Data:
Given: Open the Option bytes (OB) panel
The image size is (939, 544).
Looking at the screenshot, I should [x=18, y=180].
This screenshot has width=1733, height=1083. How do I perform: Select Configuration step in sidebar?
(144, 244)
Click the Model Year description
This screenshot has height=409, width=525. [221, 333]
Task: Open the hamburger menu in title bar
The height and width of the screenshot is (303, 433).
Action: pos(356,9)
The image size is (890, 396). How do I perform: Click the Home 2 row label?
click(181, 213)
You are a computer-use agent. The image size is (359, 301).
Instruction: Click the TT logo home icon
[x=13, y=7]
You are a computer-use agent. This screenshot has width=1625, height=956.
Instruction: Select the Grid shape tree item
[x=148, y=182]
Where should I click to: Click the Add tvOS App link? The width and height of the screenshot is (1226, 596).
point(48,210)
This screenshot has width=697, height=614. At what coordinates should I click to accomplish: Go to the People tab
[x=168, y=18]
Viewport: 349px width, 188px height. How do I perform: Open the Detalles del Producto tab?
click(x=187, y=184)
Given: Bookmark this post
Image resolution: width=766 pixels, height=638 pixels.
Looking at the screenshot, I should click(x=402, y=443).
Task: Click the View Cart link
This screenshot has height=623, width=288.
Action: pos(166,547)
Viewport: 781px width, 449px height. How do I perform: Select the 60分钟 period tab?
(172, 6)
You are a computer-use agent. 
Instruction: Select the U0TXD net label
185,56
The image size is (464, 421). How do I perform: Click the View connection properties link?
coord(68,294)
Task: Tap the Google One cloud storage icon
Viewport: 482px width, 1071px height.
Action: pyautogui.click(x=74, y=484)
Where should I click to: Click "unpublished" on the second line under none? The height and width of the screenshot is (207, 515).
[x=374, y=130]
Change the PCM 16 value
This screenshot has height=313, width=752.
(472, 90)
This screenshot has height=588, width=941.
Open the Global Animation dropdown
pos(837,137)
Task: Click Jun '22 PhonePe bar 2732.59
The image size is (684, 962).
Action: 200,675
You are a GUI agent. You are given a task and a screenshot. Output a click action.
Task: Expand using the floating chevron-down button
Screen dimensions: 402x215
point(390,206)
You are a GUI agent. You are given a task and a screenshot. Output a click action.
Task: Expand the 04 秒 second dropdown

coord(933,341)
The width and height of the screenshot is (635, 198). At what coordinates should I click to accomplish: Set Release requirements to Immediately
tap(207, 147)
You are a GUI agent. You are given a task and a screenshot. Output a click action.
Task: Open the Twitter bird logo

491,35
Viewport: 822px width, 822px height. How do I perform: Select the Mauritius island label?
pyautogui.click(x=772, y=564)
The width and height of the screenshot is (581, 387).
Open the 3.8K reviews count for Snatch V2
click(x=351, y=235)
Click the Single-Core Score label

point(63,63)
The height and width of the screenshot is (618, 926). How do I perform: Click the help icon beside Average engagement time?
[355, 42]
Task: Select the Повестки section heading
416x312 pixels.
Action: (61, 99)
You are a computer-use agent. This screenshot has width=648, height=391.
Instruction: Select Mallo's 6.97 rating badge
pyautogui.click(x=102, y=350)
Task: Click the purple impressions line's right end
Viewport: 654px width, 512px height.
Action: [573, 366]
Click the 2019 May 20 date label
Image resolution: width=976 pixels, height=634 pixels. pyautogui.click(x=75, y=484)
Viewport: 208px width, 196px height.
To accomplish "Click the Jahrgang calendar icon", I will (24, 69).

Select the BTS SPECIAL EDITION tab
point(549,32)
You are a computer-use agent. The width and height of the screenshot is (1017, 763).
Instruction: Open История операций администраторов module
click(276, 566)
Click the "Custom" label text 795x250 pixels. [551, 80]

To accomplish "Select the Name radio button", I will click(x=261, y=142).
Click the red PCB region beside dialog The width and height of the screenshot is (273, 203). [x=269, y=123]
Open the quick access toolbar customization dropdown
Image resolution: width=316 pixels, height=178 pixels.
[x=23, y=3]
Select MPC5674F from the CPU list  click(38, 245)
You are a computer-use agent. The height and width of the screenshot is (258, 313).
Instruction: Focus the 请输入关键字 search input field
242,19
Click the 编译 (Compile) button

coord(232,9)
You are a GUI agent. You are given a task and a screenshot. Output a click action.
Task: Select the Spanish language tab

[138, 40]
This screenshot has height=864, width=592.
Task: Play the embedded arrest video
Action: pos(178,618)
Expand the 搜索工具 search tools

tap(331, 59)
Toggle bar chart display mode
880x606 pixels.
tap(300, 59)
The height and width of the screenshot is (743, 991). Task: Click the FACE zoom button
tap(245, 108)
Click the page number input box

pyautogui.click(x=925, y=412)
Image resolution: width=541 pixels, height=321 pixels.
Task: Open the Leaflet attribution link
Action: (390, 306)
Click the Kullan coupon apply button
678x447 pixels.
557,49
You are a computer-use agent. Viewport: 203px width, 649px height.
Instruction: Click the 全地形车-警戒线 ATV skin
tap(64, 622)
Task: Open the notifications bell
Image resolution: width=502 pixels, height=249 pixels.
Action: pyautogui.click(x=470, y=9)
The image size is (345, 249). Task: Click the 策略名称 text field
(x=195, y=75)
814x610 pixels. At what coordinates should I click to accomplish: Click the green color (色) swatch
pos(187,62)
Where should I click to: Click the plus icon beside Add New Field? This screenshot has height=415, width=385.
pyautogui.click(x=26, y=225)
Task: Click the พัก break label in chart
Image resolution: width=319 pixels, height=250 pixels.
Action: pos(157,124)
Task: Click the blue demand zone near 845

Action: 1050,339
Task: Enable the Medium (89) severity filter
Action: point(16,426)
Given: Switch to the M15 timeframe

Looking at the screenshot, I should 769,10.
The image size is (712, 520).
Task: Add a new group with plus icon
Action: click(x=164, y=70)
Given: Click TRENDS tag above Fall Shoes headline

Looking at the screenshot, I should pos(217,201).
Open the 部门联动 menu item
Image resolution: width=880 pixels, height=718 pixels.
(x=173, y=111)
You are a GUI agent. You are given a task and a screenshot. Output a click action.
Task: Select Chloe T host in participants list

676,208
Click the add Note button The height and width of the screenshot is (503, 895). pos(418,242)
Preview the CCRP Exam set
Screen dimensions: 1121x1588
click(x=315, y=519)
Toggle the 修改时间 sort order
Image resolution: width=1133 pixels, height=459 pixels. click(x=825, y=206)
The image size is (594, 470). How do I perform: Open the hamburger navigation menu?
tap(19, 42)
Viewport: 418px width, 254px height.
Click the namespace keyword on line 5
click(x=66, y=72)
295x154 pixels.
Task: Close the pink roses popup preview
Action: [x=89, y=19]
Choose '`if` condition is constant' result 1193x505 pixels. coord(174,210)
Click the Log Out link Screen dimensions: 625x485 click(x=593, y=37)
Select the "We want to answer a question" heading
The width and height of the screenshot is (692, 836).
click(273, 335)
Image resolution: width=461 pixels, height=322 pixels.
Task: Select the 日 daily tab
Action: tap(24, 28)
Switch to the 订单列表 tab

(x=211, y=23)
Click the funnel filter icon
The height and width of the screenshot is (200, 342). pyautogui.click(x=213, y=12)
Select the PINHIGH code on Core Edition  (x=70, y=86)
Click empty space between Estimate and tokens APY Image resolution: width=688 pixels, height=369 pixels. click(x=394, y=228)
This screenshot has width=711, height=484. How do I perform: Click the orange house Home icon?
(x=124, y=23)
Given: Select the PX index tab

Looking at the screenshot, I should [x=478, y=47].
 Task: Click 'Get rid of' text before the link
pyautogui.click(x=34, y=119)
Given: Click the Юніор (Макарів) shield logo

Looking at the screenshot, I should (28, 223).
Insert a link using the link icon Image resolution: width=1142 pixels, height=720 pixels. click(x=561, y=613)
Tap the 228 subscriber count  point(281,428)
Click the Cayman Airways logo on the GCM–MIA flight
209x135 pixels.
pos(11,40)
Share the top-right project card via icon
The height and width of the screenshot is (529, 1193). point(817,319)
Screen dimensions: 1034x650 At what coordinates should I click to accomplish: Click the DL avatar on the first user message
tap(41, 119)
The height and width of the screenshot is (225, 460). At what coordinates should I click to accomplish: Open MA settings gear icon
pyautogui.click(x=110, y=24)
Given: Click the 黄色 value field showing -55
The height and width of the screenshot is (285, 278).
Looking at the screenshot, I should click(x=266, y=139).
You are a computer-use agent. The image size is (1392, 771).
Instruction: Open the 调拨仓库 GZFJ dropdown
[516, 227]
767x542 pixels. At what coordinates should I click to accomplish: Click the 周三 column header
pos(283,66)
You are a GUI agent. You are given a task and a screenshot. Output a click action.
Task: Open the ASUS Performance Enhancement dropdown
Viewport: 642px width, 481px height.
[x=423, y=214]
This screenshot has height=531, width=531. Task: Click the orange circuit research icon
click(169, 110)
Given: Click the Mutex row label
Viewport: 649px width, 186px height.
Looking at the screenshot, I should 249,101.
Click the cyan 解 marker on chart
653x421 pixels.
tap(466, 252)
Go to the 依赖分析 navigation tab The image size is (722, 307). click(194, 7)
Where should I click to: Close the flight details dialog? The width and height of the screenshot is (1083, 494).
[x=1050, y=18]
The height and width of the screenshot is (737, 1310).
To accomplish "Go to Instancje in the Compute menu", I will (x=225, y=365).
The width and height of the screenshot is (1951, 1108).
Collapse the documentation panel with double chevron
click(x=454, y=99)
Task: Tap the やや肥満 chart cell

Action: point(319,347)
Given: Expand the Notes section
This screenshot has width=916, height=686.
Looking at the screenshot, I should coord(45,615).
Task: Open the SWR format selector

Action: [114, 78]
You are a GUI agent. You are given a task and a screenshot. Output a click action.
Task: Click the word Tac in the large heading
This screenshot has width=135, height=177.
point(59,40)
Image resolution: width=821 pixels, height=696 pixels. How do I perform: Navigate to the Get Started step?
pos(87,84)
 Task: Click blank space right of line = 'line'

Work order: Every line of the entries that includes "using" must be copied into the answer.

Task response:
Task: Expand using the floating chevron-down button
Insert a link using the link icon Image resolution: width=1142 pixels, height=720 pixels. click(x=561, y=613)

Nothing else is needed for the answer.